TREC-7 Evaluation of Conceptual Interlingua Document Retrieval (CINDOR) in English and French

TextWise LLC. participated in the TREC-7 Cross-Language Retrieval track using the CINDOR system, which utilizes a “conceptual interlingua” representation of documents and queries. The current CINDOR research system uses a conceptual interlingua constructed around the Princeton WordNet, which we are mapping into French and Spanish. The use of an interlingual representation of documents and queries allows us to perform retrieval on any combination of supported languages, rather than having to rely on pairwise translations, while the use of a resource like WordNet allows us to match equivalent terms (including synonyms) across languages. Although the analysis of our TREC-7 results is clouded somewhat by the kinds of system errors which inevitably occur in a first-time evaluation over large TREC corpora, our evaluation of the conceptual interlingua approach suggests that it provides highly effective cross-language retrieval performance.

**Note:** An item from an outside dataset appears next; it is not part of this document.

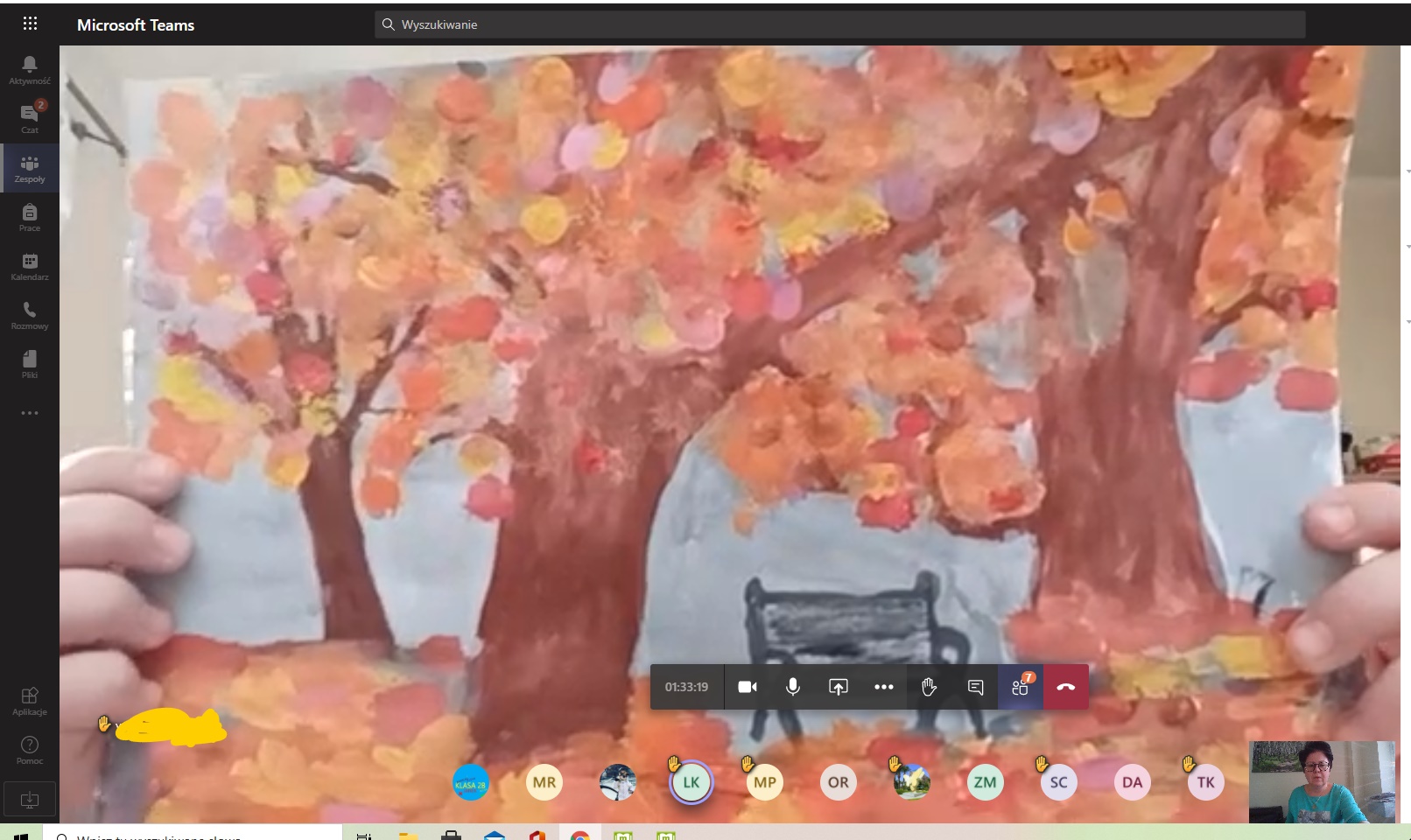Image resolution: width=1411 pixels, height=840 pixels.
Task: Click the app launcher grid icon
Action: tap(30, 24)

In particular, we notice that the CINDOR system achieves cross-language retrieval results equivalent in many cases to corresponding monolingual queries, without the loss in retrieval precision observed in many other approaches to cross-language retrieval. Future work on the CINDOR system, which was evaluated here in its research prototype form, will focus on improving further the coverage of our conceptual interlingua resources and the efficiency of our document processing modules. We are also investigating the construction of an interlingual resource of proper nouns, using technology from other TextWise products, since proper nouns constitute the largest category of ‘out-of-vocabulary’ terms with respect to our current conceptual interlingua knowledge base. We will also continue to adapt the CINDOR system to handle more languages.